That was the question hanging over the Bulls for at least a year now, and it has been hard to read what Bulls management was thinking, their actions were inconsistent. Last year they were going to go young, then went out and signed Dwyane Wade and Rajon Rondo.

Now it looks like trading him may be the call. From Vincent Goodwill of CSNChicago.com.

The Bulls routinely say they’ll take phone calls from teams about Butler’s availability around this time and at the trade deadline but this time around, multiple sources tell CSNChicago.com the Bulls are doing more than listening: they’re shopping Butler to many teams….

The Boston Celtics have always been fond of Butler and have the assets the Bulls, in theory, would be attracted to in terms of multiple draft picks and affordable contracts on the current roster. The Cleveland Cavaliers seemed to be on the Bulls’ doorstep before abruptly ending their partnership with GM David Griffin Monday evening.
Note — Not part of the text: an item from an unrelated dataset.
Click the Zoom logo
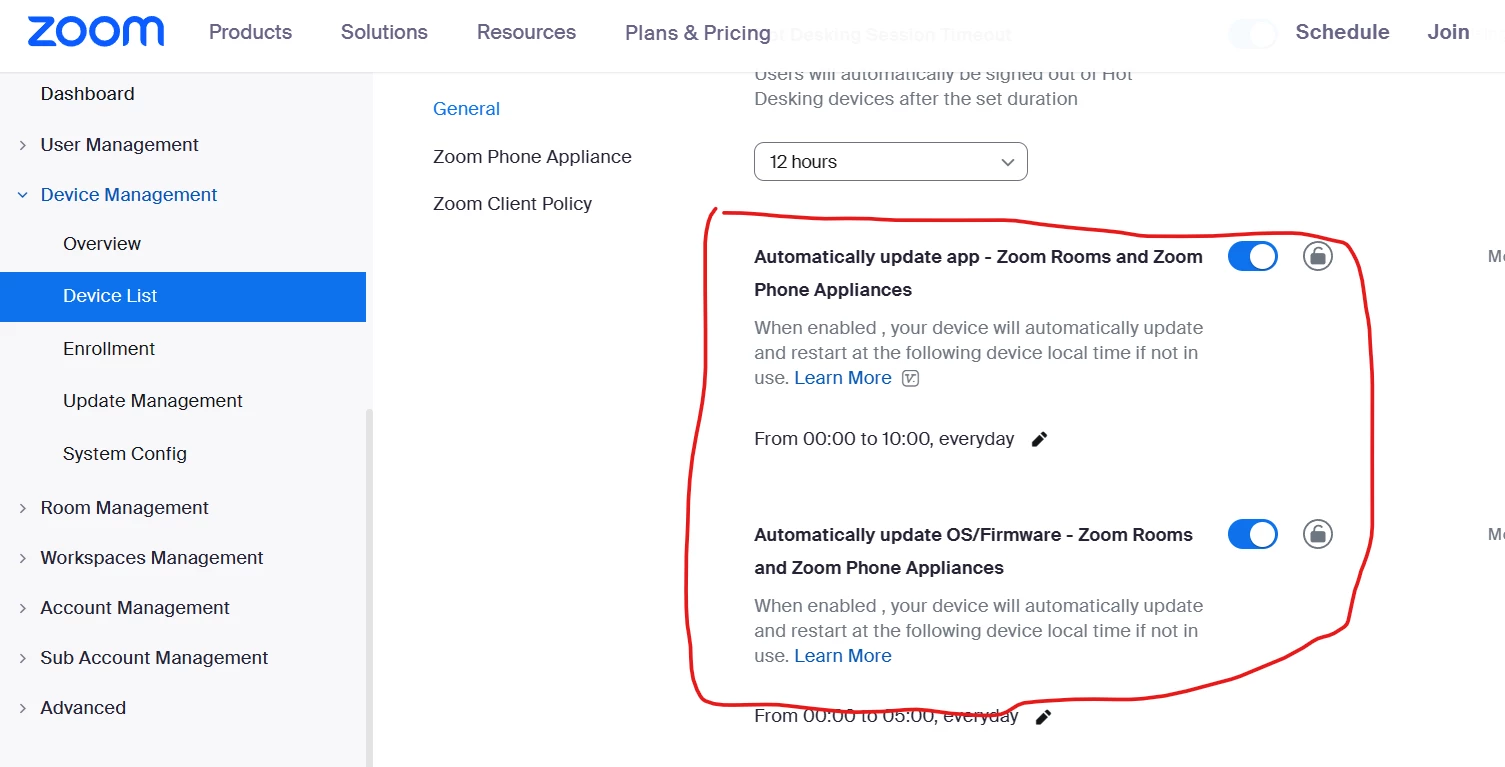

On the surface they would appear to be the favorites as the Phoenix Suns have been “doing due diligence,” according to league sources. And the Denver Nuggets were on the periphery at the trade deadline, acquiring about Butler.

The most interesting thing is that the Bulls seem serious this time. Maybe. Ownership there doesn’t like the idea of a rebuild, they want to make the playoffs every year and sell out (contending is nice but not required). This would be a rebuild and the Bulls are out of the playoffs for a few years. Butler has said he wants to stay, and he likely would qualify for a designated player super max contract in 2019 when he is a free agent if they want to keep him.

The Celtics would be interesting, they have the pieces to pull this off, but in the past they haven’t put all that on the table for Butler. If they are willing to trade the No. 3 plus two of Avery Bradley, Marcus Smart, and Jae Crowder, then they would only need to make a few smaller moves to still have the money to still chase Gordon Hayward in free agency with a max offer, stockpiling their team. If they trade all three players they would have space, but the Bulls likely want picks in this deal. Plural.

Butler wants to go to the Cavaliers, according to the Chicago Sun-Times. David Griffin reportedly left the Cavaliers proposals they could pitch for Butler (and Paul George), but could owner Dan Gilbert and defacto GM Koby Altman really pull that off? I’m not convinced, mostly because the Cavaliers don’t have a pick to trade until 2021, so it would take a third team and delicate negotiations.

The Nuggets have a lot of good assets, and you slide Butler next to Jamal Murray, getting passes from Nikola Jokic, and you have something there. The Suns have assets as well.

The only question is if the Bulls are really serious this time.